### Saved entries

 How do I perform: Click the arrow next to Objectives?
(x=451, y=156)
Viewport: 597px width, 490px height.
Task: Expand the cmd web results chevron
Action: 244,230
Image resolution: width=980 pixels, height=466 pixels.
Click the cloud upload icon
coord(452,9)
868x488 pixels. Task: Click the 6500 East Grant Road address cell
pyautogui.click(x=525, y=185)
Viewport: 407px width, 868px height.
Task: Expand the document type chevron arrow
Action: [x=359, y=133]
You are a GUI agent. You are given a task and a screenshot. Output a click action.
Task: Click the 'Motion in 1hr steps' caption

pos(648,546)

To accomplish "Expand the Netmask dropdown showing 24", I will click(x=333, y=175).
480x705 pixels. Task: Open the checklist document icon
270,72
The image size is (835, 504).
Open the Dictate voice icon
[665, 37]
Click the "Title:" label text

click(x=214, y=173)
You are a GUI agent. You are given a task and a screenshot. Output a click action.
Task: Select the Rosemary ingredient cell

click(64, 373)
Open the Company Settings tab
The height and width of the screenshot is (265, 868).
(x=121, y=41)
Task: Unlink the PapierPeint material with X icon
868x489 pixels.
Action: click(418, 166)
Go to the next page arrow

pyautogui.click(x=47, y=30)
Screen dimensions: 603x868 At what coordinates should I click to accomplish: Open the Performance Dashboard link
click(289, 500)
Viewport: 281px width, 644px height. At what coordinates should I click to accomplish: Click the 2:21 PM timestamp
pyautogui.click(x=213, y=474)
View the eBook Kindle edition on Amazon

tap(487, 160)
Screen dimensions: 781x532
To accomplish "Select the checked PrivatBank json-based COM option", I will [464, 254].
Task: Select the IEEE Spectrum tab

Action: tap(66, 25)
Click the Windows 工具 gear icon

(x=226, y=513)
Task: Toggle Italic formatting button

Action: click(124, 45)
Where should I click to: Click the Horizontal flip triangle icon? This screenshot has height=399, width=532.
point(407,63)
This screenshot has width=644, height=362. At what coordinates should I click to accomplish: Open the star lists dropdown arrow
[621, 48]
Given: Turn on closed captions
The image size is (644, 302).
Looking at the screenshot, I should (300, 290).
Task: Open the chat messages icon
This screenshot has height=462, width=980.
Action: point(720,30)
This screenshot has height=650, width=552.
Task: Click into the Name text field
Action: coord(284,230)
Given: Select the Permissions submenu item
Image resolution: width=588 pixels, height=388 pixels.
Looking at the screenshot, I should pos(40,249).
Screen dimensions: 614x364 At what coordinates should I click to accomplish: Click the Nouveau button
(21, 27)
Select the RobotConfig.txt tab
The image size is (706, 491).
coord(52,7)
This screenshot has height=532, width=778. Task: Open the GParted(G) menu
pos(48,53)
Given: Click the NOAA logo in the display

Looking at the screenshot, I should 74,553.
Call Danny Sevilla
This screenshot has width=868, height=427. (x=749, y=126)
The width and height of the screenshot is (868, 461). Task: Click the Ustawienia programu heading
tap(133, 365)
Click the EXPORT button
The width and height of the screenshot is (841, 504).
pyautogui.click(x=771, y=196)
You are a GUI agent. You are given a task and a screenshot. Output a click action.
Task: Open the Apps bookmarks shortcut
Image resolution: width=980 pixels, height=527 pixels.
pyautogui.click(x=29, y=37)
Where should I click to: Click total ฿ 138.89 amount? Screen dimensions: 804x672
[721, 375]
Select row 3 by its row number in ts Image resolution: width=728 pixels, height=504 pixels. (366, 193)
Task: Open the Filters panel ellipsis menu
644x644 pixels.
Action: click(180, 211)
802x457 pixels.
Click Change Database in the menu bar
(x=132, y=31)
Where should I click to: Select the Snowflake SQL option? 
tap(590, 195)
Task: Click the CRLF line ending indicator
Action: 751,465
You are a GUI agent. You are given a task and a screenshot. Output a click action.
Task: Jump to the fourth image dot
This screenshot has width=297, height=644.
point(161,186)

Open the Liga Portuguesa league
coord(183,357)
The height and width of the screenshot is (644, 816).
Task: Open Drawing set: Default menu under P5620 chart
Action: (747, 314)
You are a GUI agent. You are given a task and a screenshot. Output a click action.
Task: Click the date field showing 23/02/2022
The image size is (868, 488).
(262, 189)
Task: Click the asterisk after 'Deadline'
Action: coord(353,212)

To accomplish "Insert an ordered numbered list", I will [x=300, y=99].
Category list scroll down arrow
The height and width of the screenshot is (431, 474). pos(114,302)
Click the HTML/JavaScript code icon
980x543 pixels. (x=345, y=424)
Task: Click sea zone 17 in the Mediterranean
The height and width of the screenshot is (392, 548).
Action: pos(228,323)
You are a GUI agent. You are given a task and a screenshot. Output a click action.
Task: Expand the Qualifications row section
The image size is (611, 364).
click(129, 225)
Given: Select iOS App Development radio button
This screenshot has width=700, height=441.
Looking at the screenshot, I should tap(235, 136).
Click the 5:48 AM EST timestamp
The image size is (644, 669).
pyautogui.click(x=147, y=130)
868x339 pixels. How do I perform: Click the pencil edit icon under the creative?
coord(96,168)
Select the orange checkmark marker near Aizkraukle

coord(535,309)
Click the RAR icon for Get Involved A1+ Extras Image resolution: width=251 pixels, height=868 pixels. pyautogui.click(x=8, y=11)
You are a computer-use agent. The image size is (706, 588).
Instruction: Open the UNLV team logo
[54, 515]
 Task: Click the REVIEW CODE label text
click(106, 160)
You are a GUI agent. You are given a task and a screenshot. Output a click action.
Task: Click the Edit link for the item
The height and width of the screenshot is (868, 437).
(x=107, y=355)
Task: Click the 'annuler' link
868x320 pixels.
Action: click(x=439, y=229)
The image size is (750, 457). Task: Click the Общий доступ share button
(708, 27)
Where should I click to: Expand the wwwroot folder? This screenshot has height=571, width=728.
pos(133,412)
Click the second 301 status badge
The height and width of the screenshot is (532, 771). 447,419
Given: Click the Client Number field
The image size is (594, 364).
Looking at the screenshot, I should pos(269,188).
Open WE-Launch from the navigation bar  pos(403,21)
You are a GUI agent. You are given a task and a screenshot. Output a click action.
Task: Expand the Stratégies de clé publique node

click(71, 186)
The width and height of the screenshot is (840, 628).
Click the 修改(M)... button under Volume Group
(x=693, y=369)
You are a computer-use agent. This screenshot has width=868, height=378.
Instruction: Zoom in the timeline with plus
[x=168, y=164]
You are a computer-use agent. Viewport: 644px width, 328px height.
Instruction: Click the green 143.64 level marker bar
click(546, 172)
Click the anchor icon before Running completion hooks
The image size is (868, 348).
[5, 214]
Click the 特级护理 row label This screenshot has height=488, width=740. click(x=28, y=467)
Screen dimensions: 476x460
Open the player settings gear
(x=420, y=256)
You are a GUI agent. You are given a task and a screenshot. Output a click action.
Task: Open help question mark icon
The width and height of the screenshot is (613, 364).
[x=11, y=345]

### WORK REQUIRED
Repeat each line above exactly as written.

### OUTPUT FOR THIS TASK
 How do I perform: Click the arrow next to Objectives?
(x=451, y=156)
Viewport: 597px width, 490px height.
Task: Expand the cmd web results chevron
Action: 244,230
Image resolution: width=980 pixels, height=466 pixels.
Click the cloud upload icon
coord(452,9)
868x488 pixels. Task: Click the 6500 East Grant Road address cell
pyautogui.click(x=525, y=185)
Viewport: 407px width, 868px height.
Task: Expand the document type chevron arrow
Action: [x=359, y=133]
You are a GUI agent. You are given a task and a screenshot. Output a click action.
Task: Click the 'Motion in 1hr steps' caption

pos(648,546)

To accomplish "Expand the Netmask dropdown showing 24", I will click(x=333, y=175).
480x705 pixels. Task: Open the checklist document icon
270,72
The image size is (835, 504).
Open the Dictate voice icon
[665, 37]
Click the "Title:" label text

click(x=214, y=173)
You are a GUI agent. You are given a task and a screenshot. Output a click action.
Task: Select the Rosemary ingredient cell

click(64, 373)
Open the Company Settings tab
The height and width of the screenshot is (265, 868).
(x=121, y=41)
Task: Unlink the PapierPeint material with X icon
868x489 pixels.
Action: click(418, 166)
Go to the next page arrow

pyautogui.click(x=47, y=30)
Screen dimensions: 603x868 At what coordinates should I click to accomplish: Open the Performance Dashboard link
click(289, 500)
Viewport: 281px width, 644px height. At what coordinates should I click to accomplish: Click the 2:21 PM timestamp
pyautogui.click(x=213, y=474)
View the eBook Kindle edition on Amazon

tap(487, 160)
Screen dimensions: 781x532
To accomplish "Select the checked PrivatBank json-based COM option", I will [464, 254].
Task: Select the IEEE Spectrum tab

Action: tap(66, 25)
Click the Windows 工具 gear icon

(x=226, y=513)
Task: Toggle Italic formatting button

Action: click(124, 45)
Where should I click to: Click the Horizontal flip triangle icon? This screenshot has height=399, width=532.
point(407,63)
This screenshot has width=644, height=362. At what coordinates should I click to accomplish: Open the star lists dropdown arrow
[621, 48]
Given: Turn on closed captions
The image size is (644, 302).
Looking at the screenshot, I should (300, 290).
Task: Open the chat messages icon
This screenshot has height=462, width=980.
Action: point(720,30)
This screenshot has height=650, width=552.
Task: Click into the Name text field
Action: coord(284,230)
Given: Select the Permissions submenu item
Image resolution: width=588 pixels, height=388 pixels.
Looking at the screenshot, I should pos(40,249).
Screen dimensions: 614x364 At what coordinates should I click to accomplish: Click the Nouveau button
(21, 27)
Select the RobotConfig.txt tab
The image size is (706, 491).
coord(52,7)
This screenshot has height=532, width=778. Task: Open the GParted(G) menu
pos(48,53)
Given: Click the NOAA logo in the display

Looking at the screenshot, I should 74,553.
Call Danny Sevilla
This screenshot has width=868, height=427. (x=749, y=126)
The width and height of the screenshot is (868, 461). Task: Click the Ustawienia programu heading
tap(133, 365)
Click the EXPORT button
The width and height of the screenshot is (841, 504).
pyautogui.click(x=771, y=196)
You are a GUI agent. You are given a task and a screenshot. Output a click action.
Task: Open the Apps bookmarks shortcut
Image resolution: width=980 pixels, height=527 pixels.
pyautogui.click(x=29, y=37)
Where should I click to: Click total ฿ 138.89 amount? Screen dimensions: 804x672
[721, 375]
Select row 3 by its row number in ts Image resolution: width=728 pixels, height=504 pixels. (366, 193)
Task: Open the Filters panel ellipsis menu
644x644 pixels.
Action: click(180, 211)
802x457 pixels.
Click Change Database in the menu bar
(x=132, y=31)
Where should I click to: Select the Snowflake SQL option? 
tap(590, 195)
Task: Click the CRLF line ending indicator
Action: 751,465
You are a GUI agent. You are given a task and a screenshot. Output a click action.
Task: Jump to the fourth image dot
This screenshot has width=297, height=644.
point(161,186)

Open the Liga Portuguesa league
coord(183,357)
The height and width of the screenshot is (644, 816).
Task: Open Drawing set: Default menu under P5620 chart
Action: (747, 314)
You are a GUI agent. You are given a task and a screenshot. Output a click action.
Task: Click the date field showing 23/02/2022
The image size is (868, 488).
(262, 189)
Task: Click the asterisk after 'Deadline'
Action: coord(353,212)

To accomplish "Insert an ordered numbered list", I will [x=300, y=99].
Category list scroll down arrow
The height and width of the screenshot is (431, 474). pos(114,302)
Click the HTML/JavaScript code icon
980x543 pixels. (x=345, y=424)
Task: Click sea zone 17 in the Mediterranean
The height and width of the screenshot is (392, 548).
Action: pos(228,323)
You are a GUI agent. You are given a task and a screenshot. Output a click action.
Task: Expand the Qualifications row section
The image size is (611, 364).
click(129, 225)
Given: Select iOS App Development radio button
This screenshot has width=700, height=441.
Looking at the screenshot, I should tap(235, 136).
Click the 5:48 AM EST timestamp
The image size is (644, 669).
pyautogui.click(x=147, y=130)
868x339 pixels. How do I perform: Click the pencil edit icon under the creative?
coord(96,168)
Select the orange checkmark marker near Aizkraukle

coord(535,309)
Click the RAR icon for Get Involved A1+ Extras Image resolution: width=251 pixels, height=868 pixels. pyautogui.click(x=8, y=11)
You are a computer-use agent. The image size is (706, 588).
Instruction: Open the UNLV team logo
[54, 515]
 Task: Click the REVIEW CODE label text
click(106, 160)
You are a GUI agent. You are given a task and a screenshot. Output a click action.
Task: Click the Edit link for the item
The height and width of the screenshot is (868, 437).
(x=107, y=355)
Task: Click the 'annuler' link
868x320 pixels.
Action: click(x=439, y=229)
The image size is (750, 457). Task: Click the Общий доступ share button
(708, 27)
Where should I click to: Expand the wwwroot folder? This screenshot has height=571, width=728.
pos(133,412)
Click the second 301 status badge
The height and width of the screenshot is (532, 771). 447,419
Given: Click the Client Number field
The image size is (594, 364).
Looking at the screenshot, I should pos(269,188).
Open WE-Launch from the navigation bar  pos(403,21)
You are a GUI agent. You are given a task and a screenshot. Output a click action.
Task: Expand the Stratégies de clé publique node

click(71, 186)
The width and height of the screenshot is (840, 628).
Click the 修改(M)... button under Volume Group
(x=693, y=369)
You are a computer-use agent. This screenshot has width=868, height=378.
Instruction: Zoom in the timeline with plus
[x=168, y=164]
You are a computer-use agent. Viewport: 644px width, 328px height.
Instruction: Click the green 143.64 level marker bar
click(546, 172)
Click the anchor icon before Running completion hooks
The image size is (868, 348).
[5, 214]
Click the 特级护理 row label This screenshot has height=488, width=740. click(x=28, y=467)
Screen dimensions: 476x460
Open the player settings gear
(x=420, y=256)
You are a GUI agent. You are given a task and a screenshot. Output a click action.
Task: Open help question mark icon
The width and height of the screenshot is (613, 364).
[x=11, y=345]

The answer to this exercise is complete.